The remarkable recent downturn in violent crime, city officials said, is the result of a strategy by law enforcement and community groups to focus resources on crime-challenged neighborhoods to stem bloodshed.
“I’m really proud of the work the city has done to invest in violence prevention programs,” Mayor London Breed told The Chronicle. “It is a collaborative approach toward keeping the numbers down and hopefully getting to a better place over time.”
The number of killings in 2019 was down 11% from 2018, when the city had 46 homicides. That’s a contrast with some of the city’s most troubling times, when killings went largely unsolved and justice was often handled on the streets.
In 1977, the city recorded 142 killings. In 1993, there were 129 slayings and as recently as 2007 there were 100. Things turned around in the past decade, and San Francisco twice recorded a low of 45 killings — in 2014 and 2009 — before last year’s dip.
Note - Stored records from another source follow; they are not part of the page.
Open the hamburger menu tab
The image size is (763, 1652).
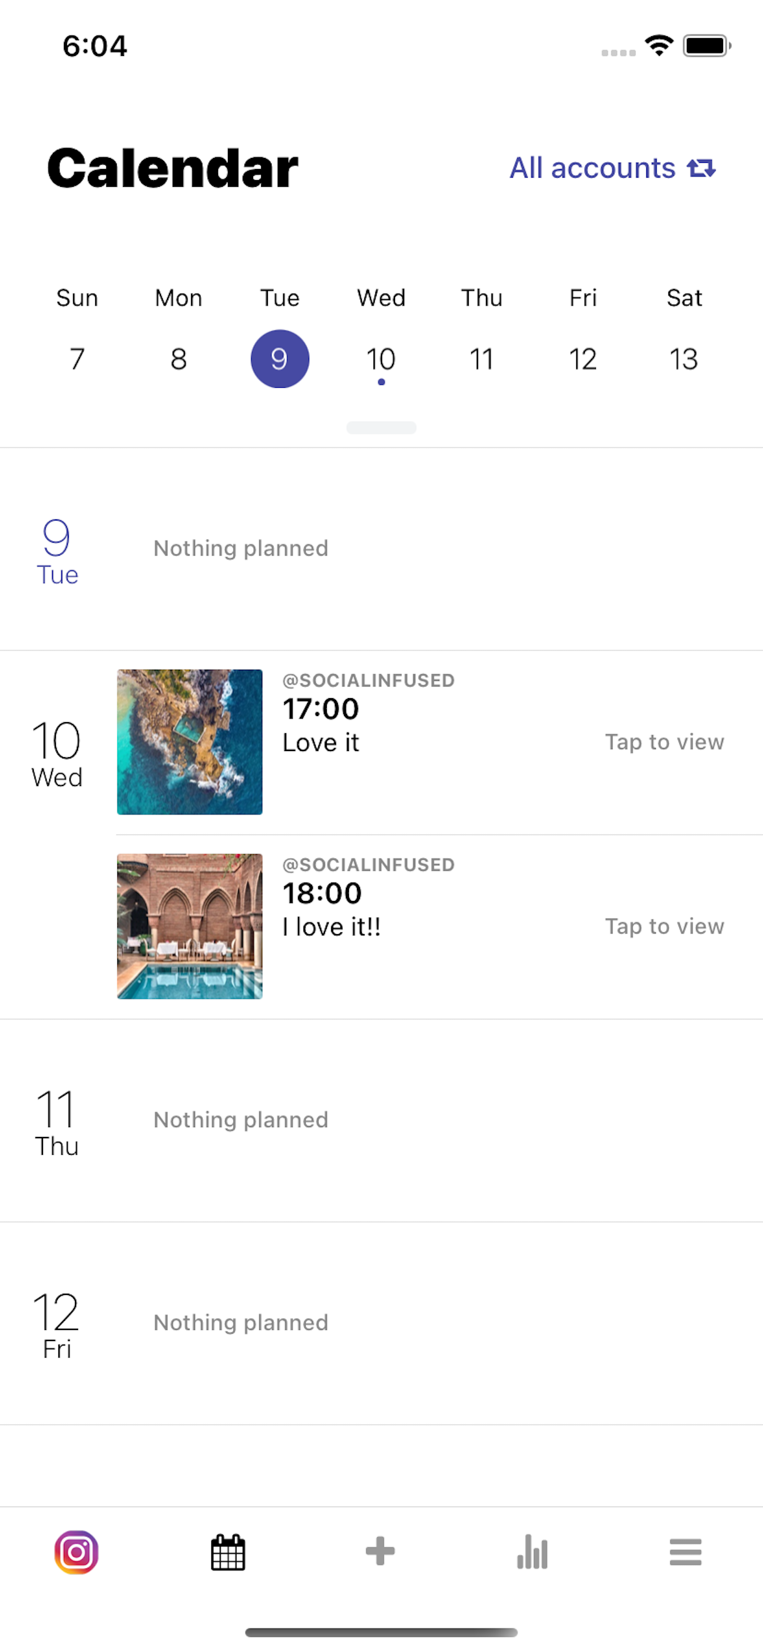[x=685, y=1552]
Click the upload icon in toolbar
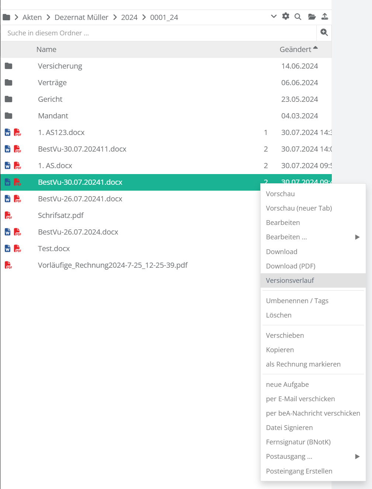The height and width of the screenshot is (489, 372). 324,17
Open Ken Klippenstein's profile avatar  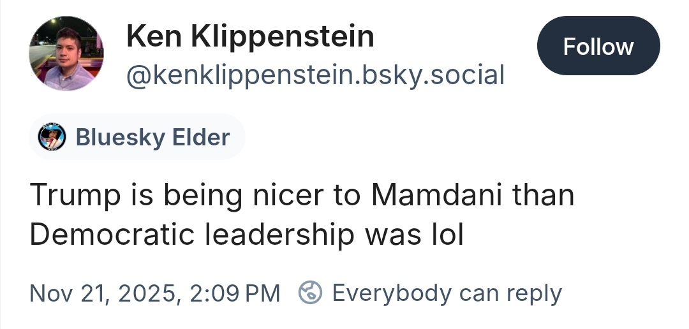click(x=66, y=54)
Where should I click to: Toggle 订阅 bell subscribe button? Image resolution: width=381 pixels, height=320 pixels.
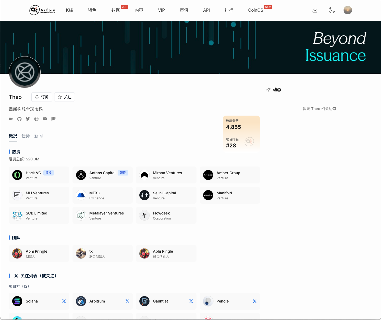tap(42, 97)
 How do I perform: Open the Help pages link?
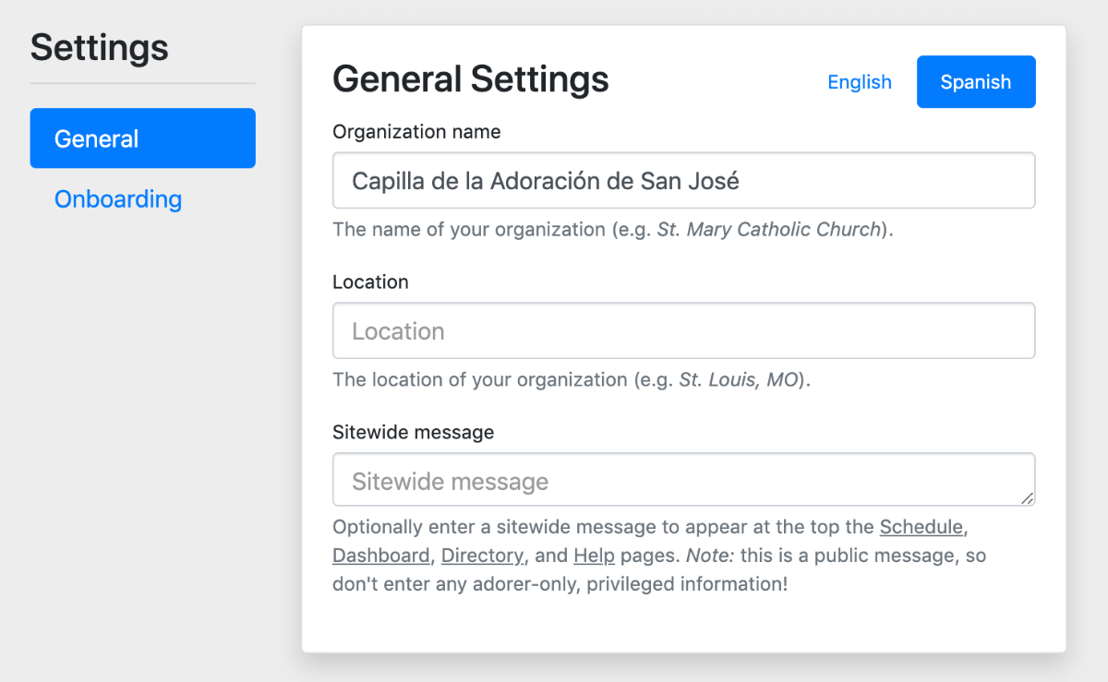tap(594, 556)
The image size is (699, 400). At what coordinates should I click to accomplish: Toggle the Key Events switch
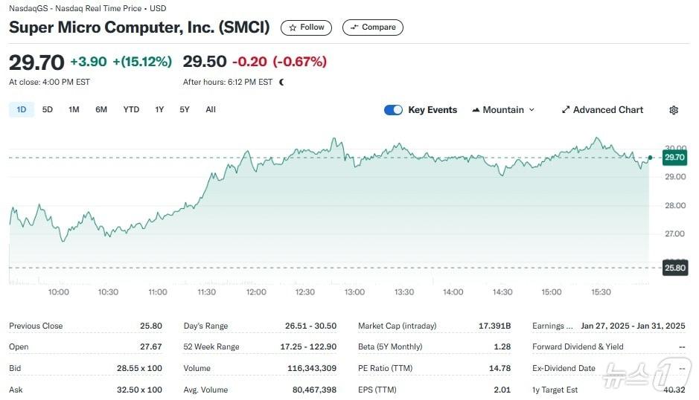point(393,110)
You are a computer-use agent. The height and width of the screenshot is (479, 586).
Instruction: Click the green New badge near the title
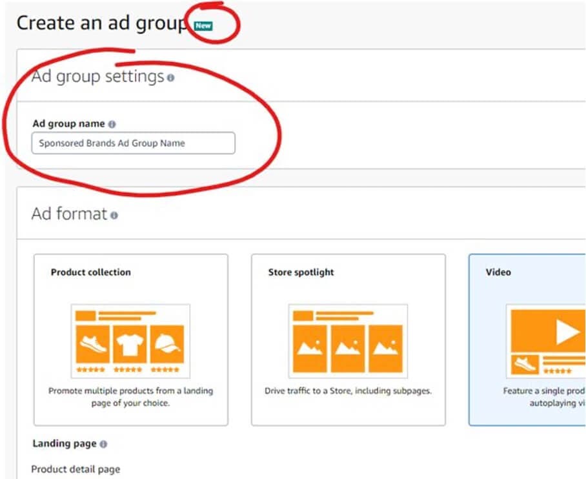tap(203, 26)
Before the previous decade, San Francisco hadn’t had a homicide count in the 40s since the 1960s, according to data from the Police Department, state Department of Justice and Chronicle reports. The last time the number of homicides was as low as 2019’s count was in 1963, when the city had 100,000 fewer residents.
San Francisco also saw a 6% drop in shootings and an 8% overall drop in violent crime from the previous year, which included declines in every major category of violence, including assaults, rapes and robberies.
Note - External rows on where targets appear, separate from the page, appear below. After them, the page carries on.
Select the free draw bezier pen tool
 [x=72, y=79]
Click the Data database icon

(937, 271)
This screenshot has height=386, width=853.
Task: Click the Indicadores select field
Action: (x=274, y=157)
“One homicide is one too many, but the fact that we’re at a 55-year low, we’re pleased,” said Deputy Chief David Lazar, who heads investigations in the Police Department. “We have work to do, and we have to continue to do the work we did this year in 2020.”
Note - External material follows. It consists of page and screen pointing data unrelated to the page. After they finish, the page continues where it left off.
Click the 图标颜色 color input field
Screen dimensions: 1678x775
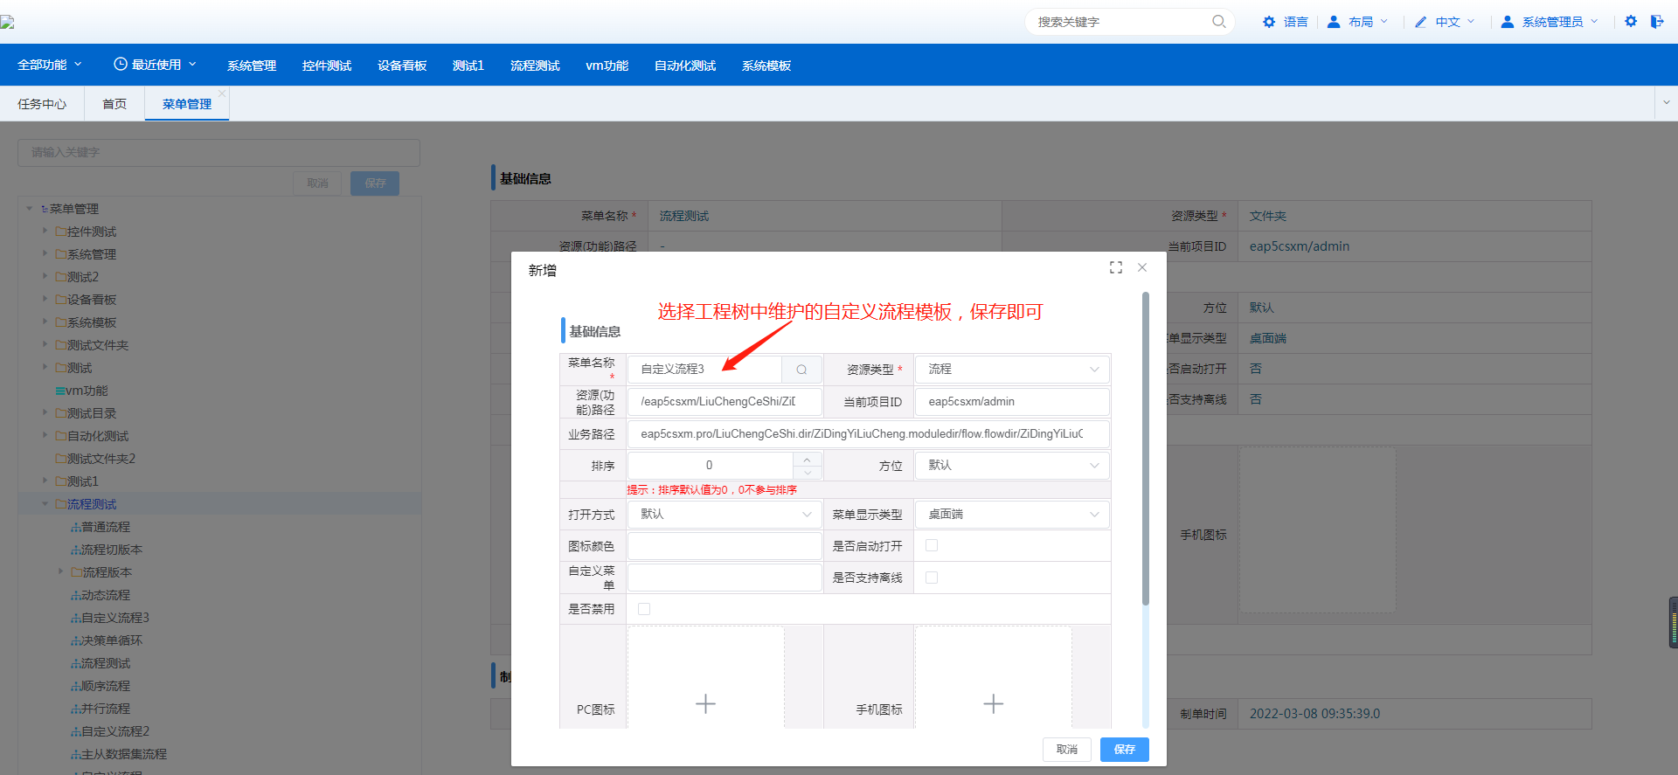725,546
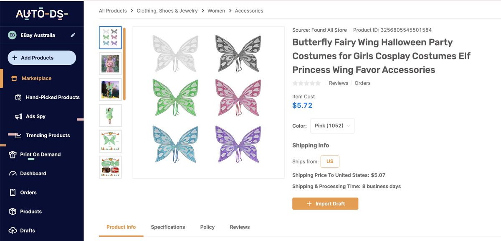View Trending Products
The width and height of the screenshot is (501, 241).
coord(46,135)
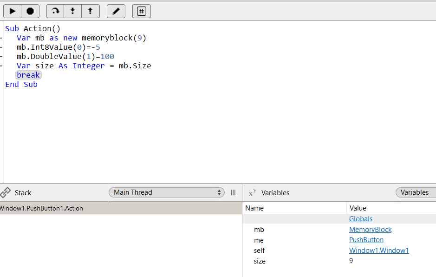Viewport: 436px width, 277px height.
Task: Click the Value column header
Action: click(x=358, y=208)
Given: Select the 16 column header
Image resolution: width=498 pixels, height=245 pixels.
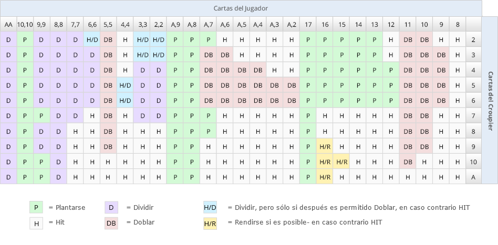Looking at the screenshot, I should (325, 24).
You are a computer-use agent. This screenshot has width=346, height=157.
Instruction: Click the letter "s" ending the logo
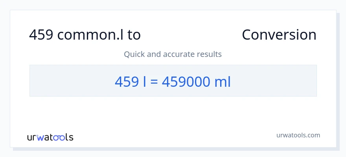tap(71, 137)
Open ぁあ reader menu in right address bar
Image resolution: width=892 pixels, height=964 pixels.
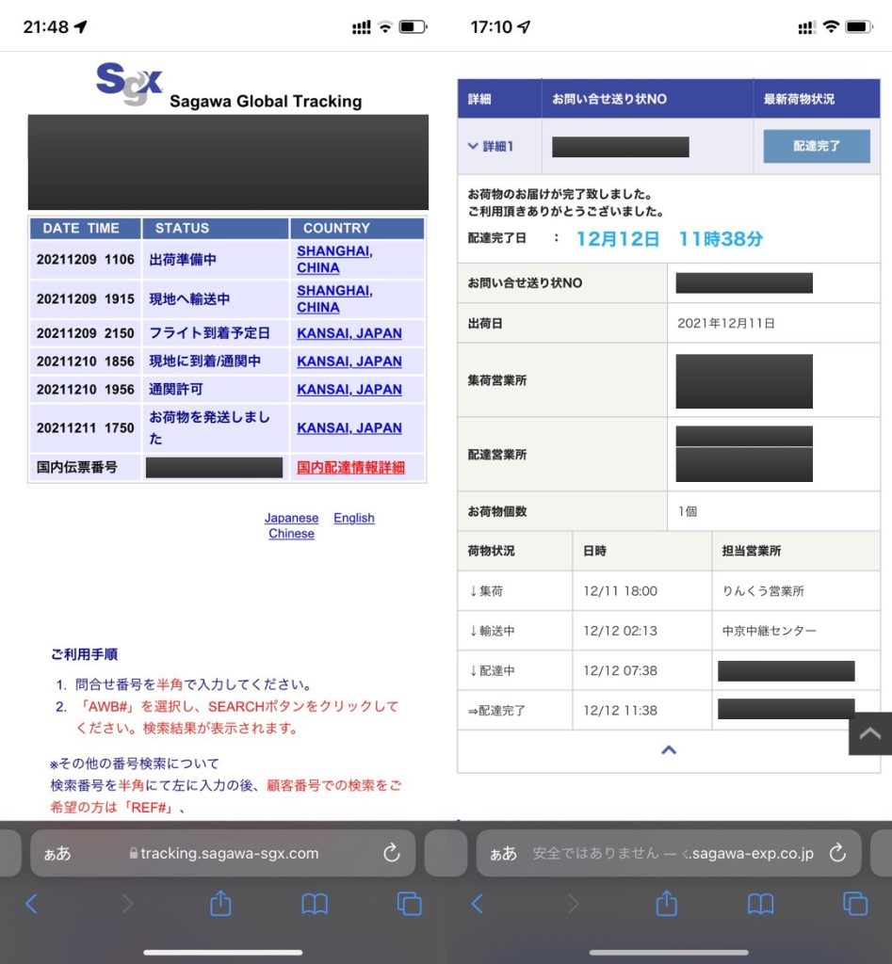(x=503, y=853)
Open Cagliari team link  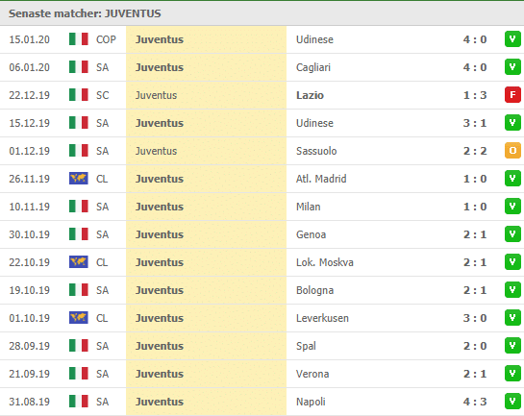click(313, 67)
The city, however, still has the highest property crime rate in the country, driven mostly by the high number of auto burglaries that have overwhelmed residents and visitors. San Francisco, though, saw a 3% decline in vehicle break-ins in 2019 compared with the previous year, according to the latest police statistics.
The city’s decadelong drop in violent crime follows a national trend of declining violence in major cities. Violent crime fell 9% nationally over the past decade, but stalled in 2015 and 2016 before another dip over the last three years, according to the latest FBI statistics.
San Francisco’s success with violent crime, the mayor said, should be credited to engaged community groups and residents along with the San Francisco Police Department.
The department last year recorded a 71% homicide clearance rate, which divides the overall number of cases solved with the number of killings that year. Back in the 1990s, the city had a clearance rate in the 20s, the lowest percentage of any major city in the country.
“People want closure and they want accountability,” Breed said. “We don’t want retaliation. That’s important to preventing further things from happening in the first place.”
For Breed, stemming violent crime has been her life’s work. She was born and raised in public housing in the city’s Western Addition, where violent crime was rampant, particularly among the neighborhood’s young African American men, she said.
She recalled growing up hearing drive-by shootings and attending the funerals of classmates in high school.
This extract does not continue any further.